Add filter with addFilterBefore()
addFilterBefore() method accepts two arguments:
1. An object of type javax.servlet.Filter interface, which means an object of our custom filter class since it implements Filter interface.
2. Class type of one of the filters in Spring security filter chain.

This will add our filter before the specified filter of spring security.

addFilterBefore() method belongs to HttpSecurity class. To access this object, we need to create a class that extends WebSecurityConfigurerAdapter.

Example of addFilterBefore() is given below

package com.codippa;

import org.springframework.security.config.annotation.web.builders.HttpSecurity;
import org.springframework.security.config.annotation.web.configuration.WebSecurityConfigurerAdapter;
import org.springframework.security.web.authentication.www.BasicAuthenticationFilter;
import org.springframework.context.annotation.Configuration;

@Configuration
public class SecurityConfig extends WebSecurityConfigurerAdapter {
  
  @Override
  protected void configure(HttpSecurity http) throws Exception {
    http.addFilterBefore(new RequestLoggerFilter(), 
        BasicAuthenticationFilter.class);
  }
}

Here, BasicAuthenticationFilter is an inbuilt filter from spring security for processing authorization headers from incoming request.

Above code will place our filter before BasicAuthenticationFilter.
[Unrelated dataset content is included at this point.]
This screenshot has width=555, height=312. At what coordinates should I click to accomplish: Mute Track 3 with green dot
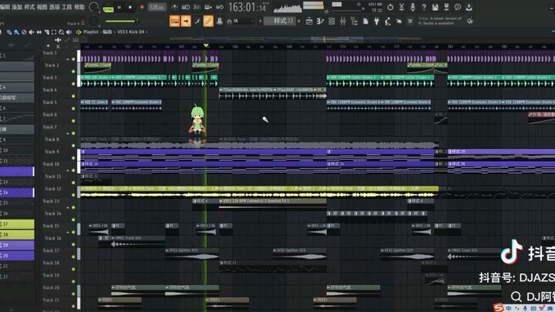[x=76, y=78]
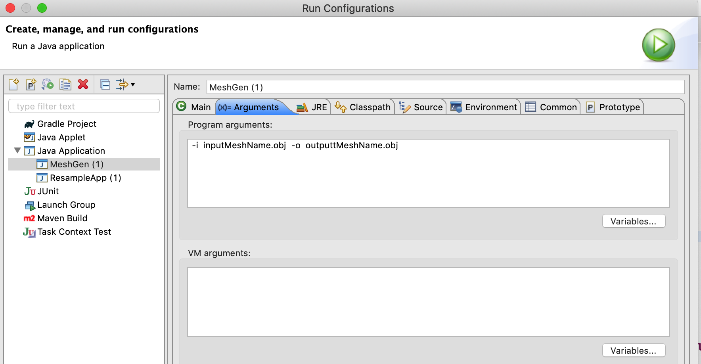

This means that when we invoke doFilter() from our custom filter, it will advance to BasicAuthenticationFilter.

Add filter with addFilterAfter()
addFilterAfter() method accepts two arguments:
1. An object of type javax.servlet.Filter interface, which means an object of our custom filter class since it implements Filter interface.
2. Class type of one of the filters in Spring security filter chain.
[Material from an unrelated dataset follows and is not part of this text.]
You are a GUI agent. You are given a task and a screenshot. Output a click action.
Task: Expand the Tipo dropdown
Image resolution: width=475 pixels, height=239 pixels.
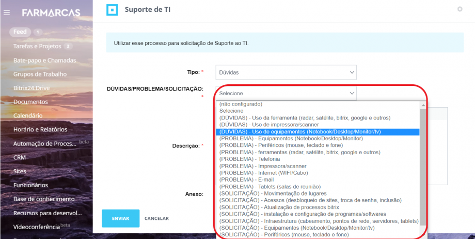point(286,72)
This will add our filter after the specified filter of spring security.

addFilterAfter() method belongs to HttpSecurity class. To access this object, we need to create a class that extends WebSecurityConfigurerAdapter.

Example of addFilterAfter() is given below

package com.codippa;

import org.springframework.security.config.annotation.web.builders.HttpSecurity;
import org.springframework.security.config.annotation.web.configuration.WebSecurityConfigurerAdapter;
import org.springframework.security.web.authentication.www.BasicAuthenticationFilter;
import org.springframework.context.annotation.Configuration;

@Configuration
public class SecurityConfig extends WebSecurityConfigurerAdapter {
  
  @Override
  protected void configure(HttpSecurity http) throws Exception {
    http.addFilterAfter(new RequestLoggerFilter(), 
        BasicAuthenticationFilter.class);
  }
}

Above code will place our filter after BasicAuthenticationFilter. When we invoke doFilter() from our custom filter, it will advance to the next filter in the chain.
Add filter with addFilterAt()
addFilterAt() method accepts two arguments:
1. An object of type javax.servlet.Filter interface, which means an object of our custom filter class since it implements Filter interface.
2. Class type of one of the filters in Spring security filter chain.

This will add our filter at the same location as the specified filter of spring security.

addFilterAt() method also belongs to HttpSecurity class. To access this object, we need to create a class that extends WebSecurityConfigurerAdapter.

Example of addFilterAt() is given below

package com.codippa;

import org.springframework.security.config.annotation.web.builders.HttpSecurity;
import org.springframework.security.config.annotation.web.configuration.WebSecurityConfigurerAdapter;
import org.springframework.security.web.authentication.www.BasicAuthenticationFilter;
import org.springframework.context.annotation.Configuration;

@Configuration
public class SecurityConfig extends WebSecurityConfigurerAdapter {
  
  @Override
  protected void configure(HttpSecurity http) throws Exception {
    http.addFilterAt(new RequestLoggerFilter(), 
        BasicAuthenticationFilter.class);
  }
}

Above code will place our filter at the same location as BasicAuthenticationFilter. This does not guarantee the order of execution of these filters.
Any of the filters can be executed first out of the two.

That is all on creating a custom filter and 3 different ways to add this filter in spring security filter chain.